March 4, 2010 - Using cryoablation to freeze a cancer kills it in its place, and also appears to generate an immune response that helps stop the cancer's spread, leading to improved survival rates over surgery, according to a new study in mice published in Annals of Surgical Oncology.
Researchers at the University of Michigan Comprehensive Cancer Center looked at two different cryoablation techniques, which both involve applying a cold probe to a tumor to freeze it. The study was done in mice with breast cancer. One method involves freezing the tumor rapidly, in about 30 seconds; the other freezes the tumor slowly, taking a few minutes. Results from the cryoablation were compared to results from mice whose tumors were removed with surgery.

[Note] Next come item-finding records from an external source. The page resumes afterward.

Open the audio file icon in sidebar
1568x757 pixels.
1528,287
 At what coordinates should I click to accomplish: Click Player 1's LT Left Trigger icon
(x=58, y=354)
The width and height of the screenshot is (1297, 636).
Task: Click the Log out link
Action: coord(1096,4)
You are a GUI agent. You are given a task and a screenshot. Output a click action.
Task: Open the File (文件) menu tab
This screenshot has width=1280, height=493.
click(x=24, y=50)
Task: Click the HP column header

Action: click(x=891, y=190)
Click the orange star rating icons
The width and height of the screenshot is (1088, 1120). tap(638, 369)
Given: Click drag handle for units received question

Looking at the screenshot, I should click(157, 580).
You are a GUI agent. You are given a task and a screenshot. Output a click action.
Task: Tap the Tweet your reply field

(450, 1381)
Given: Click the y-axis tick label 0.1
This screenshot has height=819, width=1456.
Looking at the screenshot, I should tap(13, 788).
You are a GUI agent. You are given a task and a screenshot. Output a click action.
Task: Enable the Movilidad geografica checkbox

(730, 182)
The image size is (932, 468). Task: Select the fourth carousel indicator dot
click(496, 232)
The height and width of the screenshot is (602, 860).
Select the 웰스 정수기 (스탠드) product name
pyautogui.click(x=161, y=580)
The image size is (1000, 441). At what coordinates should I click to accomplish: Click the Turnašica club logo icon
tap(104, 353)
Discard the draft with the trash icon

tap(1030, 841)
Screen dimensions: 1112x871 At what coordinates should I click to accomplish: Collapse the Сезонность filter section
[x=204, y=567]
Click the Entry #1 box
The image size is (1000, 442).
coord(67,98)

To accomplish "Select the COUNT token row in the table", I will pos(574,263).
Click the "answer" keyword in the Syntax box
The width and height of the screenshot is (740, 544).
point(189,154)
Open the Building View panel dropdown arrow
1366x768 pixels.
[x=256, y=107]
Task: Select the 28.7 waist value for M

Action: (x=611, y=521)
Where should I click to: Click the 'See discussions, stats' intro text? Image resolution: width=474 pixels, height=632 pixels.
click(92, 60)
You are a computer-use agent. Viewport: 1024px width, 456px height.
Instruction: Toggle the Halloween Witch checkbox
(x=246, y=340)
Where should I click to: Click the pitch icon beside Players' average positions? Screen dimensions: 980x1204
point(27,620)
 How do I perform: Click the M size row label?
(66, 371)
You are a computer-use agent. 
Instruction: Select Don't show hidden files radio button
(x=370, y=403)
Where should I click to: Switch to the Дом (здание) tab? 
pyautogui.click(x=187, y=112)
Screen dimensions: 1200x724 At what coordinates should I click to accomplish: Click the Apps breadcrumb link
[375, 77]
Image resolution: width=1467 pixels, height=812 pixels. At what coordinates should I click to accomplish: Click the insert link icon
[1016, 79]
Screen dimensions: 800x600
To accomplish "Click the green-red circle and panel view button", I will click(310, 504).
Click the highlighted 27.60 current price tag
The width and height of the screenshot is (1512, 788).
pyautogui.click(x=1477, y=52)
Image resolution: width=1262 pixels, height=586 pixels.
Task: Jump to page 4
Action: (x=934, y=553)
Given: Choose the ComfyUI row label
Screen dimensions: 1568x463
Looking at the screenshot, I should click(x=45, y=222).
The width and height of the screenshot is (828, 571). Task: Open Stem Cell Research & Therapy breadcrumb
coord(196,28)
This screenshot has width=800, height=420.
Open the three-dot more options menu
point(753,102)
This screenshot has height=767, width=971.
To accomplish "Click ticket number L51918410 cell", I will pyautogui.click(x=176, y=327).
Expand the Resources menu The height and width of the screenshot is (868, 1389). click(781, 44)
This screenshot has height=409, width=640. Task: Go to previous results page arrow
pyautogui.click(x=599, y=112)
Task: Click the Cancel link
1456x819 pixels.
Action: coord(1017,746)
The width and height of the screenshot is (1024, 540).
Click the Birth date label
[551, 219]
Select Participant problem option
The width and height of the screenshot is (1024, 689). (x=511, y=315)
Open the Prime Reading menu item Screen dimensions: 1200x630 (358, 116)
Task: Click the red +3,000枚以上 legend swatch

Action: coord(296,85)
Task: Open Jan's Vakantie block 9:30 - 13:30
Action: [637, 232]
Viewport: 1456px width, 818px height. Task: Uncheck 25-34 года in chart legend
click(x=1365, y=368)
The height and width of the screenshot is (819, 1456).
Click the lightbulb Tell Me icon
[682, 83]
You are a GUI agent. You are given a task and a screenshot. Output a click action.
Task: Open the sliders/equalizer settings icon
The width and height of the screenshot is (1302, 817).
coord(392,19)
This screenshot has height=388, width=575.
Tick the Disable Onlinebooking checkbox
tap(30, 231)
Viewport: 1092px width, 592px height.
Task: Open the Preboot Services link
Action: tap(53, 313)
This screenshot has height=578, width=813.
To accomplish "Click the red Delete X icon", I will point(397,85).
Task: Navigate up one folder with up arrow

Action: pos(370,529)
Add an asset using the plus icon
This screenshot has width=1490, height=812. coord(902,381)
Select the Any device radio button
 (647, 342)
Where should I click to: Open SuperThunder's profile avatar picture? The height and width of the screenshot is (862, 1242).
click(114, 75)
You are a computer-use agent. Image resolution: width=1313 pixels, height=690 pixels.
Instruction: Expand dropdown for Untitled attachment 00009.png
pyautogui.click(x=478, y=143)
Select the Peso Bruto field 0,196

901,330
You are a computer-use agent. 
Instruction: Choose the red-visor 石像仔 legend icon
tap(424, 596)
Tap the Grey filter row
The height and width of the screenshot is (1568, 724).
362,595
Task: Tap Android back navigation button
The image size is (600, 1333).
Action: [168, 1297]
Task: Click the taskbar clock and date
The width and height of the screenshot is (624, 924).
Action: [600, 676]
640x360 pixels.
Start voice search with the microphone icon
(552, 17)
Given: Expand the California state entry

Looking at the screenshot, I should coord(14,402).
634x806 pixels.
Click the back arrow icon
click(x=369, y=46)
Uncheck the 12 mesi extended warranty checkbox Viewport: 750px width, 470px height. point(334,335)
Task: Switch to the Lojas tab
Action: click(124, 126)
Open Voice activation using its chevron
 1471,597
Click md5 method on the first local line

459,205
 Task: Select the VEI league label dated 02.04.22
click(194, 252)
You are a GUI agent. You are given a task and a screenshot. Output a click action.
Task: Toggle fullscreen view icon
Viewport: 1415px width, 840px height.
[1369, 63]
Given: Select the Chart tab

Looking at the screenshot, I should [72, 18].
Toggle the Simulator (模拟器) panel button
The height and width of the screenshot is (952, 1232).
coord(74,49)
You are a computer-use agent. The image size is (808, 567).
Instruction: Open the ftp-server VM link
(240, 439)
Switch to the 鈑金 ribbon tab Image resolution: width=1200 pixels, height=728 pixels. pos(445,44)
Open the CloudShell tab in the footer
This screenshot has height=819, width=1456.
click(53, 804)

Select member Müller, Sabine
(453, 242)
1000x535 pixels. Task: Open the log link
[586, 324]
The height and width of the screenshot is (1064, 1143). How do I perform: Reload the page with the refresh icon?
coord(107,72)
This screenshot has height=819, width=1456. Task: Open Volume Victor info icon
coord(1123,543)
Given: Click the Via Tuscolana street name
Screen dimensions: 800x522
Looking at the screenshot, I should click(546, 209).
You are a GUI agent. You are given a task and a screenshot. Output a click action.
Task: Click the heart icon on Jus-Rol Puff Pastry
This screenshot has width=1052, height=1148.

Both cryoablation techniques successfully killed the breast tumor. The mice treated with the rapid freeze had fewer tumors that spread to the lungs and improved survival compared to mice treated with surgery alone or mice treated with the slower freezing technique. The study showed that the benefit from the rapid freezing is likely due to changes in the immune system that help to kill the tumor. Freezing with the slower technique appeared to make the immune system not as able to kill the tumor.
The study appears online in Annals of Surgical Oncology. Based on these results from mice, researchers are now conducting a clinical trial using cryoablation in patients with breast cancer. In this trial, researchers use the rapid freezing technique.